Dickinson's New Airport Taking Shape

Two long-term improvement projects for the airport revolve around enhancing the facility's runway and finding a solution the space issue within the airport's cramped terminal


Feb. 09--Matthew Remynse, manager of the Theodore Roosevelt Regional Airport, has overseen a lot in his six years in Dickinson.

He oversees a facility that continues to shatter passenger boarding numbers every year and, in 2013, added regional jet service from major carriers United and Delta.

Remynse has a lot on his plate these days.

He spends time on the phone discussing the possible addition of major hubs and studying what step could be next in the airport's expansion. Still, Dickinson's airport remains a small-town operation where its manager has a hand in just about everything.

That was never more evident than when, during an interview at his office in late January, a traveler dropped by his office, looking for help with a pressing problem -- the soda machine had eaten his money.

"Sorry, am I interrupting?" said the customer. "My co-worker put some money in the machine and didn't get a soda pop."

Remynse did what he could to help the man and his friend get reimbursed. Not typical of a person in charge of the day-to-day operations of an airport, even one of Dickinson's size.

But such is life for Remynse, who came to Dickinson as the airport's manager in 2006.

Since then, he has been at the forefront of a lot of changes, including the addition of direct flights to Minneapolis and Denver last year.

"When I did my interview with the board, I told them I planned on being here for four years," Remynse said. "I wanted to get my experience and then move up to the next level of airport. In 2010, though, we started really picking up, and I remember thinking back then that the goal of getting regional jet service was 100 percent obtainable."

Improving service

With western North Dakota's economy booming from the impact related to the Bakken energy play, Dickinson was beginning to look more attractive to the major airlines.

A little push from Sen.
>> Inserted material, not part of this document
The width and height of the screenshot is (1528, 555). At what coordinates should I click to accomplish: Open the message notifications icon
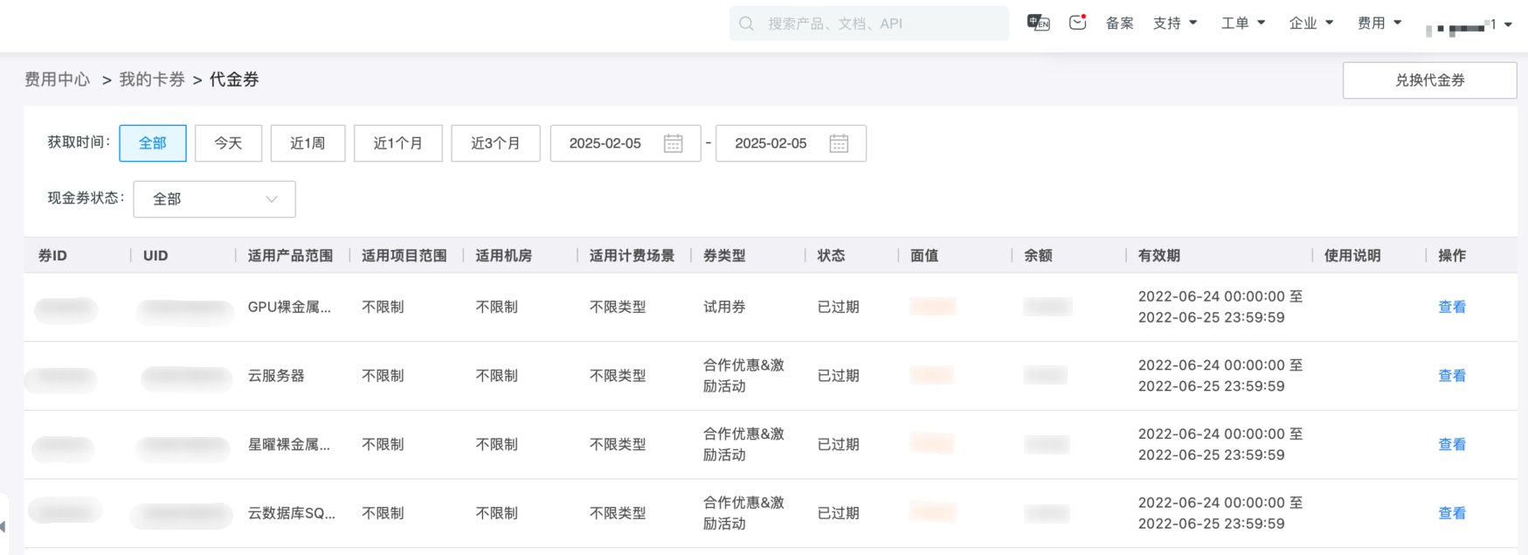click(x=1077, y=23)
John Hoeven, R-N.D., helped convince United and Delta to bring 50-seat regional jet service to the Queen City, with United offering service to Denver and Delta to Minneapolis.

Before the two big boys came along, the airport offered service to Denver through Great Lakes Airlines -- which it still does -- though the association with United and Delta clearly elevated the airport's standing.

"Delta was the big surprise to me," Remynse said. "When I started, I never thought we'd get Delta because this community had never had Minneapolis service. We tried for a long time with Great Lakes to get a Minneapolis route, but they tried that in Williston and it didn't work very well. United announced on Feb. 2 (2013) that they were coming and, low and behold, Delta announced on Feb. 6. That was a good surprise. It made everything more challenging, but those are good problems to have to work through."

Thanks in large part to the added United and Delta service, Dickinson's airport recorded 35,125 boardings in 2013, representing an eye-popping 50 percent increase from 2012. Both airlines announced in January that they will add a third daily flight to Minneapolis and Denver and, according to Remynse, Theodore Roosevelt Regional Airport could soon add a few more hubs.

"Right now, we have two major air carriers that go to two great hubs," Remynse said. "The board has discussed this in the past, but I think what the airport needs to look at now is adding some other hubs. Can United put in a Chicago flight? Can Delta put in a Salt Lake City flight? Is there a demand for those hubs? Another big question is whether United can get directly to Houston from Dickinson. Those types of additions aren't out of the realm of possibility at all."

Focused on improvements

Dickinson Airport Authority chairman Jon Frantsvog said the airport's growth has been exciting to both watch and manage, though growing pains have also been part of the deal.